[Requirement]
Transcribe the lines between the line holding "Screen dimensions: 1456x819" and the line holding "tap(146, 86)", inclusive, and leave the pictures out of your answer.

[Supplied information]
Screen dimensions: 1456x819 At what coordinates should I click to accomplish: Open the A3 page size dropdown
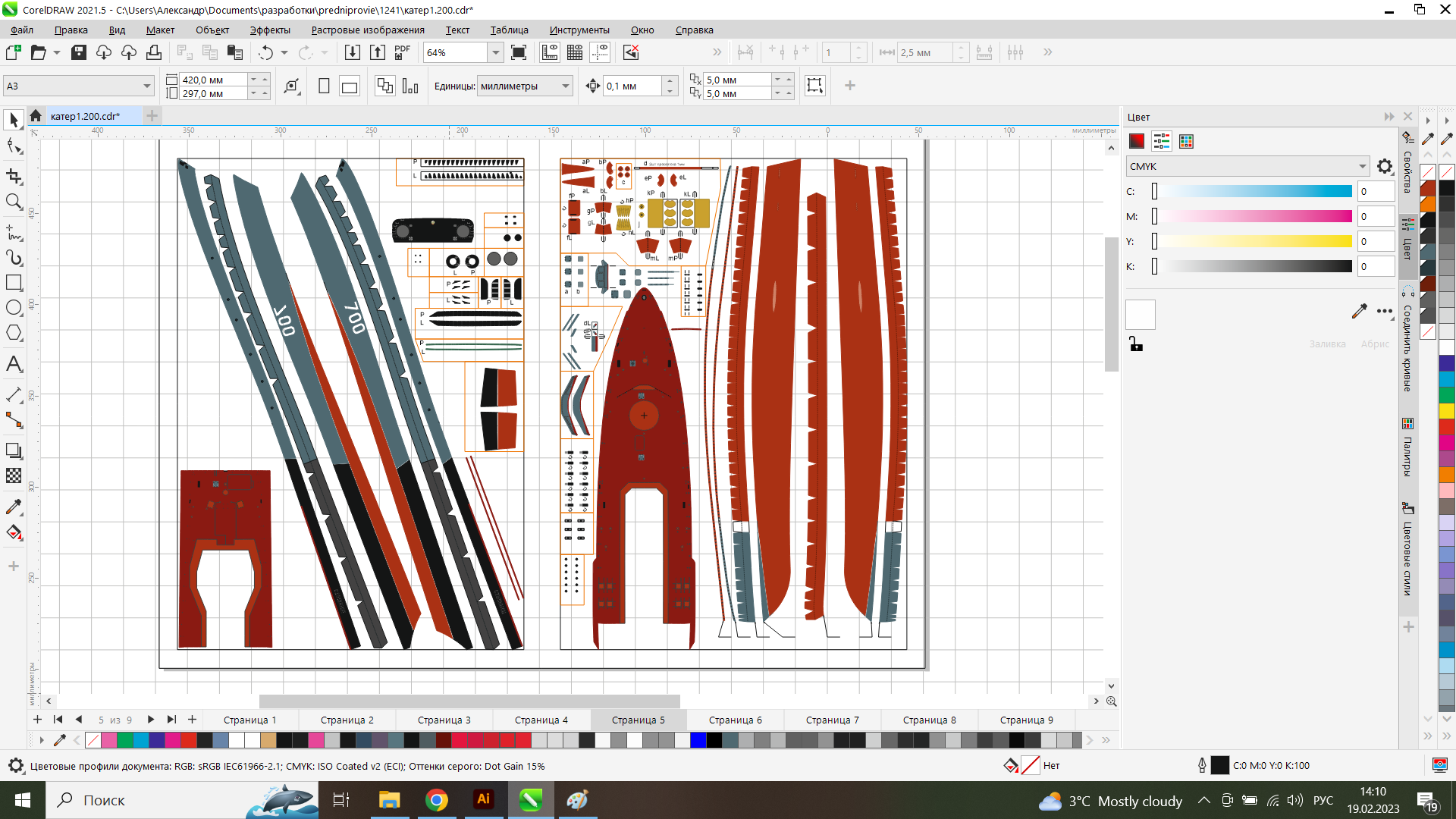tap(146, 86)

==

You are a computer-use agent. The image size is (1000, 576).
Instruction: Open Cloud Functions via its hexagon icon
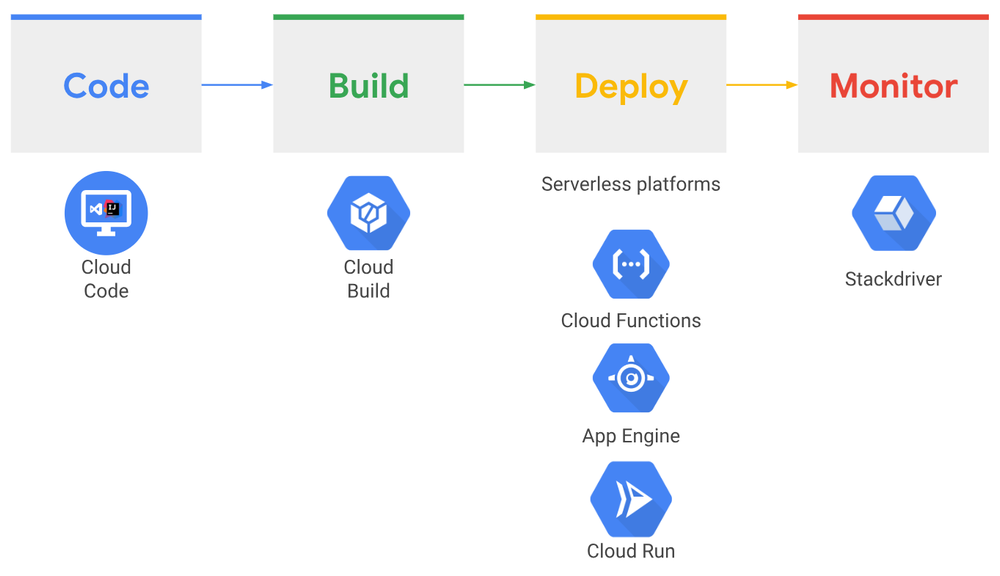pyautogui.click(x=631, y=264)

==

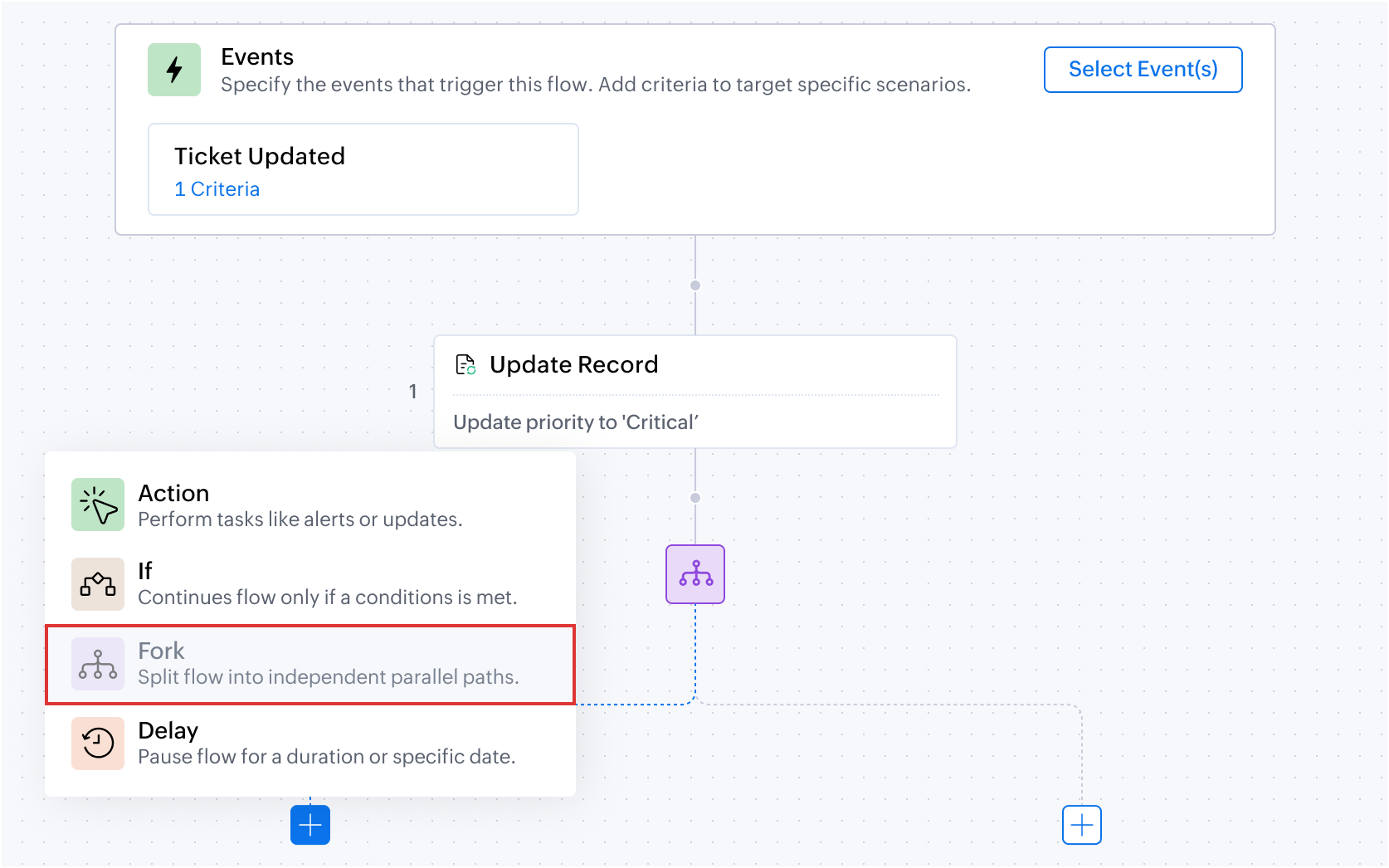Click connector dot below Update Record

[Finished answer]
Screen dimensions: 1456x819 At what coordinates should I click to accomplish: Open the A3 page size dropdown
tap(146, 86)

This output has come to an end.